> **Supplied records**:
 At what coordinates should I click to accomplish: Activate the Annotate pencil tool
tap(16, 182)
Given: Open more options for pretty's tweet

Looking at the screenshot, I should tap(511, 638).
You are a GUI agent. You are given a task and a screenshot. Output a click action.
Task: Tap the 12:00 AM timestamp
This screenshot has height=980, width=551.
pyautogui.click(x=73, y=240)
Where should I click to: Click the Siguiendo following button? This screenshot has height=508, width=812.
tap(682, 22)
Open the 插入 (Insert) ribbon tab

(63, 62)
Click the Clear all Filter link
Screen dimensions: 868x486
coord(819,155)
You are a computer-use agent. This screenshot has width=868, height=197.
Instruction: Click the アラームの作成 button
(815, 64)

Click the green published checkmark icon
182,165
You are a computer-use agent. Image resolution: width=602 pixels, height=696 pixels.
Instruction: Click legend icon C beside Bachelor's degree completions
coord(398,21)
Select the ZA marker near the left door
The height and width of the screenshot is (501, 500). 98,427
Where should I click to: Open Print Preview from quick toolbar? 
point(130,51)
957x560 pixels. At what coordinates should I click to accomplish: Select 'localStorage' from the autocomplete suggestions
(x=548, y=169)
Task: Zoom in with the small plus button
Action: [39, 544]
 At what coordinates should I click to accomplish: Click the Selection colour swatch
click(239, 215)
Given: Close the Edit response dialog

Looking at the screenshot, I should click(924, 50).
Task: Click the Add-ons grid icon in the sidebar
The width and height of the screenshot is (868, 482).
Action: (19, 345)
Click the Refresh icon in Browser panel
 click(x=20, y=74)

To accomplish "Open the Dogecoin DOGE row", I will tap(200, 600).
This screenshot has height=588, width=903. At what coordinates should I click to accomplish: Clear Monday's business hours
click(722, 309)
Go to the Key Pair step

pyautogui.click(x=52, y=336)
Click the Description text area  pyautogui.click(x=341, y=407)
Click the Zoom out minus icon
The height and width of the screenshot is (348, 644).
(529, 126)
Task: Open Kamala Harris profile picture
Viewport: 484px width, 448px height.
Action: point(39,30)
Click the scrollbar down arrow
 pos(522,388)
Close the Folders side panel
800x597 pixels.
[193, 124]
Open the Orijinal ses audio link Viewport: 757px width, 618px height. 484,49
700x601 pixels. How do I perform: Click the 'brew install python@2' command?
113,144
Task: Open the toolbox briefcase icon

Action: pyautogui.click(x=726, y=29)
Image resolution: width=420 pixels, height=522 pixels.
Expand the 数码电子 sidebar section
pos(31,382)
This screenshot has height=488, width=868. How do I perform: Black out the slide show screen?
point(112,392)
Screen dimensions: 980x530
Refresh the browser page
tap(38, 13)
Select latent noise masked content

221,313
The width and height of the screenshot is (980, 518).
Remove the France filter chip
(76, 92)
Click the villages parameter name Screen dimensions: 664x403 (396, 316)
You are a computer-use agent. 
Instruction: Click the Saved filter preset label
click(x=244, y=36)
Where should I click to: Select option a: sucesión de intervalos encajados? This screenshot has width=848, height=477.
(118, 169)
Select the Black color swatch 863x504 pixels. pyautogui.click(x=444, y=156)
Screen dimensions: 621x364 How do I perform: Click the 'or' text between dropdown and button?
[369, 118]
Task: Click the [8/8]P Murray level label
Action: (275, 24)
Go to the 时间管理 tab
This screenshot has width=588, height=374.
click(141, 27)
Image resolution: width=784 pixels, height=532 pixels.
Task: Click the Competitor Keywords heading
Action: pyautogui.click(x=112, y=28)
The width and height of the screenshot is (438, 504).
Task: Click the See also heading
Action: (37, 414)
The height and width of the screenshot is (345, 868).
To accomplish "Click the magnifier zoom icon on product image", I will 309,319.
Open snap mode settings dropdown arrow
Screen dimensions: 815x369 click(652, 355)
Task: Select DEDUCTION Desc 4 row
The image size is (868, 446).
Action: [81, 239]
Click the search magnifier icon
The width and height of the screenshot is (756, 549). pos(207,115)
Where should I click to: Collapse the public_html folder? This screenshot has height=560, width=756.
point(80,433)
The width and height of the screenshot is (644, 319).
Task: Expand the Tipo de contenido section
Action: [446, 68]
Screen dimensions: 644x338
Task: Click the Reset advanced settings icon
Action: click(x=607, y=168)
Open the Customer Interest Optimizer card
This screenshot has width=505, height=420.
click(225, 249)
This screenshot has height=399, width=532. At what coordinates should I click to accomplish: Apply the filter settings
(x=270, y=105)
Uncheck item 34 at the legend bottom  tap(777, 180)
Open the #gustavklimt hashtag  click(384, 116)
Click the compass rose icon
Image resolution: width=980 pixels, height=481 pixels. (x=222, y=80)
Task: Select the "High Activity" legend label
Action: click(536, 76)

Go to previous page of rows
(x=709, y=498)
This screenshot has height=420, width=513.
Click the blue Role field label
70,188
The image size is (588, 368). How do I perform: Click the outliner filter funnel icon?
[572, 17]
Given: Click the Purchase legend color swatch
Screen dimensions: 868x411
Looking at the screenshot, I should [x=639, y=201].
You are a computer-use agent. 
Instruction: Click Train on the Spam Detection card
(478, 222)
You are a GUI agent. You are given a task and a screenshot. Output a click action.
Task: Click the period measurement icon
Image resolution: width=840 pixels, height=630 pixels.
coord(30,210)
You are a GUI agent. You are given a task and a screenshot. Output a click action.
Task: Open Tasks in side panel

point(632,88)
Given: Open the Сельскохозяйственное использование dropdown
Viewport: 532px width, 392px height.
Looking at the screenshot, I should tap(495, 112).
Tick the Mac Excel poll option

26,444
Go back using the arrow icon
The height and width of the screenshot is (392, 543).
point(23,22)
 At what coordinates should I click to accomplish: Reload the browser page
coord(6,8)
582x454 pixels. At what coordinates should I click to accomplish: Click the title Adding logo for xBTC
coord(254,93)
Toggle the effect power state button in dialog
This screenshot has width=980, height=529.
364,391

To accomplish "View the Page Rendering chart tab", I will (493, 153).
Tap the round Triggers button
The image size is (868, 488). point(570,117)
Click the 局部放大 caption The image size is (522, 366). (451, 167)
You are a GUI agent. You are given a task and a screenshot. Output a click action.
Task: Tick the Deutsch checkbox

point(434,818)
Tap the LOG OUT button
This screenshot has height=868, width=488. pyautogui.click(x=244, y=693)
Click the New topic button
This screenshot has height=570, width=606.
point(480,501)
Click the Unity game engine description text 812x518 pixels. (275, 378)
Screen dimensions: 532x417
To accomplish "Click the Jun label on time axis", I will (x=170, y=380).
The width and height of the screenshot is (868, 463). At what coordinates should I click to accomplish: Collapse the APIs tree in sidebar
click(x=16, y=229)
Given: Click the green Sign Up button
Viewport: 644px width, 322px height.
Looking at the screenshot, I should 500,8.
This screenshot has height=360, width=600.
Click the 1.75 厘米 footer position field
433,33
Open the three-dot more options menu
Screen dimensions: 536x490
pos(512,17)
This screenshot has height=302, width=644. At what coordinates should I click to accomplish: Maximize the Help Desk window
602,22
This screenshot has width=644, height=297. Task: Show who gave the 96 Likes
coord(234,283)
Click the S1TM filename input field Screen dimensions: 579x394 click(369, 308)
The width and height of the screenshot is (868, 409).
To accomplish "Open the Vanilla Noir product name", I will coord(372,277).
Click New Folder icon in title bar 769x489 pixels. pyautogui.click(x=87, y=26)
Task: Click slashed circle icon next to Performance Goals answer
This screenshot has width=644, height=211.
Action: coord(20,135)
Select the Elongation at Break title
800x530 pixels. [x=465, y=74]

> **Required action**:
Please transcribe exactly the lines above from the line that has "Task: Tick the Deutsch checkbox" up to and including the line that has "Given: Click the green Sign Up button"; no other line belongs in the answer.

> **Answer space**:
Task: Tick the Deutsch checkbox

point(434,818)
Tap the LOG OUT button
This screenshot has height=868, width=488. pyautogui.click(x=244, y=693)
Click the New topic button
This screenshot has height=570, width=606.
point(480,501)
Click the Unity game engine description text 812x518 pixels. (275, 378)
Screen dimensions: 532x417
To accomplish "Click the Jun label on time axis", I will (x=170, y=380).
The width and height of the screenshot is (868, 463). At what coordinates should I click to accomplish: Collapse the APIs tree in sidebar
click(x=16, y=229)
Given: Click the green Sign Up button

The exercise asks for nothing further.